-
You will need:
- Vagrant (1.2.2 or later)
- VirtualBox (4.2.12 or later)
- A git client
- An ssh client if not build in, Windows users see this.
- To be able to download about 900MB of data on the first run
-
Check out this repo.
git clone git://github.com/CPAN-API/metacpan-developer.git
-
Set Up repositories
Make a 'metacpan' directory at the same level and check out the repositories which will be shared into the virtual machine to create a structure like this:
├── metacpan │ ├── cpan-api │ ├── metacpan-explorer │ ├── metacpan-puppet │ └── metacpan-web └── metacpan-developer
Below we are cloning the official repositories as read only - you could of course either fork any of these, or just add your own fork as a remote to push to.
mkdir metacpan cd metacpan git clone git://github.com/CPAN-API/metacpan-puppet.git git clone git://github.com/CPAN-API/cpan-api.git git clone git://github.com/CPAN-API/metacpan-web.git git clone git://github.com/CPAN-API/metacpan-explorer.git cd ../metacpan-developer
-
Start the virtual machine (first run will download our .box disk image ~900MB)
vagrant up
-
Connect to the vm and run our puppet setup.
vagrant ssh sudo su - # to become root
-
A note about tuning VirtualBox
There is anecdotal evidence that some VirtualBox VMs consume a great deal of CPU time, even when idle.

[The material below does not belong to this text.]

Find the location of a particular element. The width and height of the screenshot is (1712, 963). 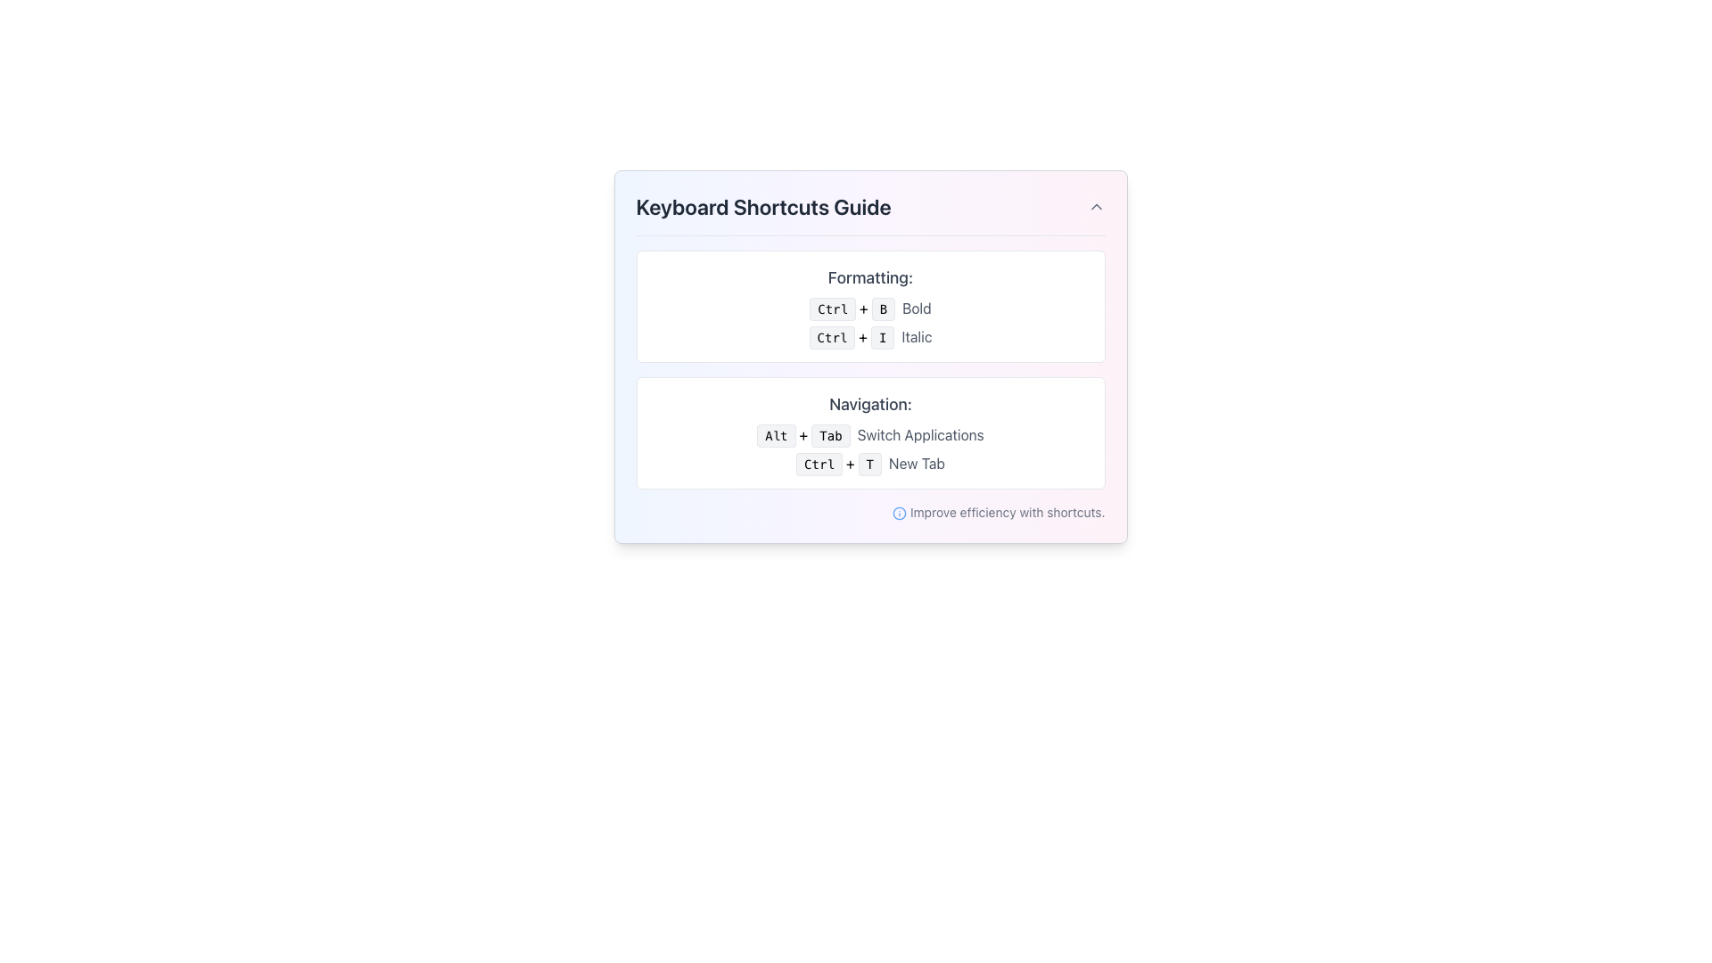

A metacpan VM normally consumes about 5% of CPU when idle.
While everyone's setup is different, the following seems to work well (note that the VM will have to be halted before these settings can be changed):
In the VirtualBox Manager, set the System configuration as follows:
- Motherboard / Extended Features:
- Enable IO APIC
- Processor / 1 CPU, no execution cap
- Acceleration / Hardware Virtualization:
- Enable VT-x/AMD-V
- Enable Nested Paging
See http://tech.shantanugoel.com/2009/07/07/virtualbox-high-cpu-usage-problem-solved.html for some discussion on this topic.
- Motherboard / Extended Features:
-
To edit and test
Your workflow from this point will be to edit the MetaCPAN repositories which you have just checkout out to your local machine. After you have made your changes, you can ssh to your box and restart the relevant services. You will not develop on the VM directly. (See below for instructions on how to run puppet).
To install any missing (newly required) perl modules, as root run
cd <to the mount as listed below> /home/metacpan/bin/install_modules --installdeps .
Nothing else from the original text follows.